Minister of Foreign Affairs
- In office 27 January 2017 – 4 May 2017
- Prime Minister: Ognyan Gerdzhikov (acting)
- Preceded by: Daniel Mitov
- Succeeded by: Ekaterina Zaharieva

Personal details
- Born: 24 August 1962 (age 63) Sofia, Bulgaria
- Party: Independent
- Alma mater: University of National and World Economy

= Radi Naydenov =

Bulgarian politician and diplomat

Radi Naydenov (Ради Найденов) (born 24 August 1962 in Sofia, Bulgaria) is a Bulgarian politician and diplomat. He joined the Bulgarian diplomatic service in 1992, and in 2002 he was Bulgaria’s Deputy Minister of Defense. From 2002 until 2005, he was Head of Cabinet of the Prime Minister of the Republic of Bulgaria, Simeon Saxe-Coburg-Gotha. He then served as Bulgaria’s ambassador to Germany, and was the Foreign Minister of Bulgaria between 27 January 2017 and 4 May 2017.

==Early life and education==

Radi Naydenov was born in 1962 in Sofia, Bulgaria. In addition to his native Bulgarian, he speaks German, English, and Russian. In 1989, he graduated with an M.A. degree in international relations from the University of National and World Economy in Sofia.

==Career==
===Diplomatic roles===
He joined the Bulgarian diplomatic service in 1992. He took part in a number of “specialization programs” at foreign ministries, including Germany, France, and the United States. In 2002, he was Bulgaria’s Deputy Minister of Defense. From 2002 until 2005, he was Head of Cabinet of the Prime Minister of the Republic of Bulgaria, Simeon Saxe-Coburg-Gotha. In 2005, Bulgaria appointed him Ambassador Extraordinary and Plenipotentiary to the Republic of Austria, a role he held until 2012. He then held the same role as ambassador to the Republic of Germany starting in 2012. From 2011 until 2012, he was the Permanent Secretary of the Ministry of Foreign Affairs. As Chief Secretary of the Foreign Ministry, he worked in the first Boyko Borisov-led cabinet. In 2017 he received the Silbernes Komturkreuz mit dem Stern des Ehrenzeichens für Verdienste um das Bundesland Niederösterreich.

===Foreign Minister of Bulgaria===
In January 2017, the media suggested that Neydenov, acting at the time as the Bulgarian Ambassador to Germany, was “most likely” designated to become the caretaker Foreign Minister of Bulgaria. By January 25, he had been appointed a member of Ognyan Gerdzhikov’s caretaker cabinet as Foreign Minister. The position was to be until the early general election on March 26, 2017. Reuters described the appointment by as an effort by Radev to “reaffirm Sofia’s commitment to its allies in the European Union and NATO.”

* AVAILABLE DATA:

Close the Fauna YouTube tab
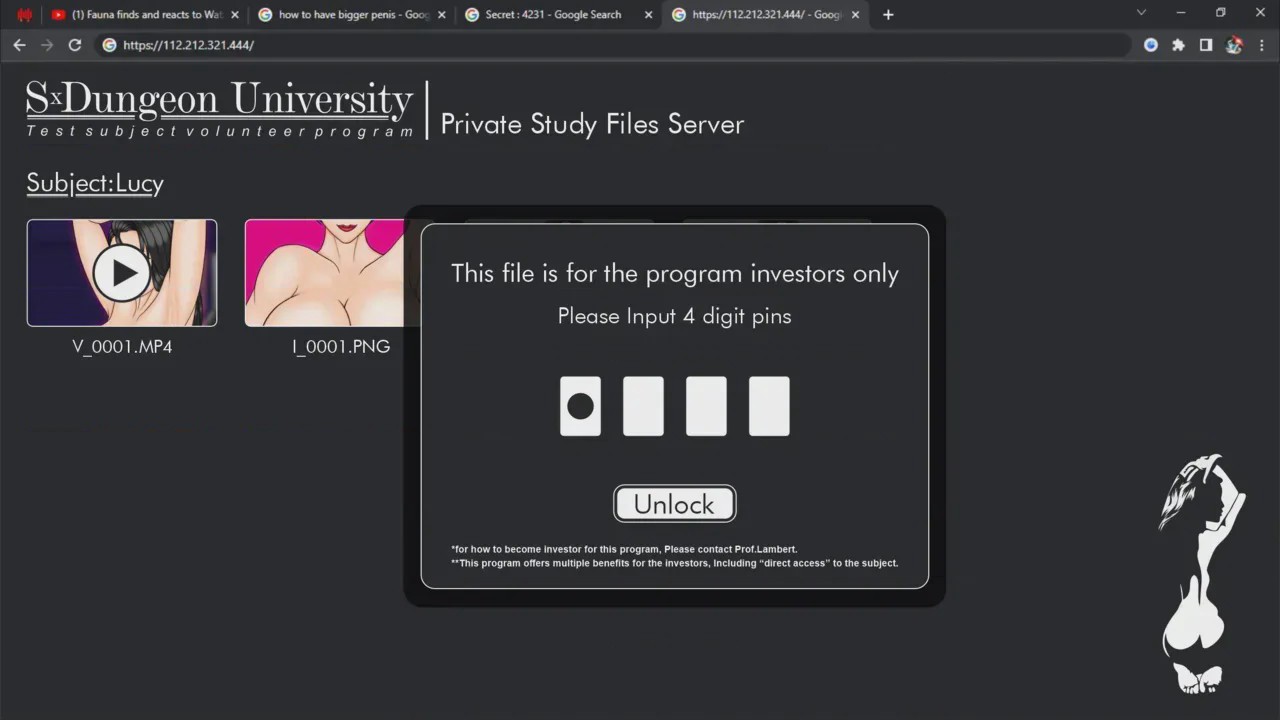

* PROMPT: Reproduce the Radi Naydenov text from "- Preceded by: Daniel" to "4 May 2017.", replacing "Deputy Minister of Defense" with "Deputy Defense Minister".

* EXPECTED ANSWER:
- Preceded by: Daniel Mitov
- Succeeded by: Ekaterina Zaharieva

Personal details
- Born: 24 August 1962 (age 63) Sofia, Bulgaria
- Party: Independent
- Alma mater: University of National and World Economy

= Radi Naydenov =

Bulgarian politician and diplomat

Radi Naydenov (Ради Найденов) (born 24 August 1962 in Sofia, Bulgaria) is a Bulgarian politician and diplomat. He joined the Bulgarian diplomatic service in 1992, and in 2002 he was Bulgaria’s Deputy Defense Minister. From 2002 until 2005, he was Head of Cabinet of the Prime Minister of the Republic of Bulgaria, Simeon Saxe-Coburg-Gotha. He then served as Bulgaria’s ambassador to Germany, and was the Foreign Minister of Bulgaria between 27 January 2017 and 4 May 2017.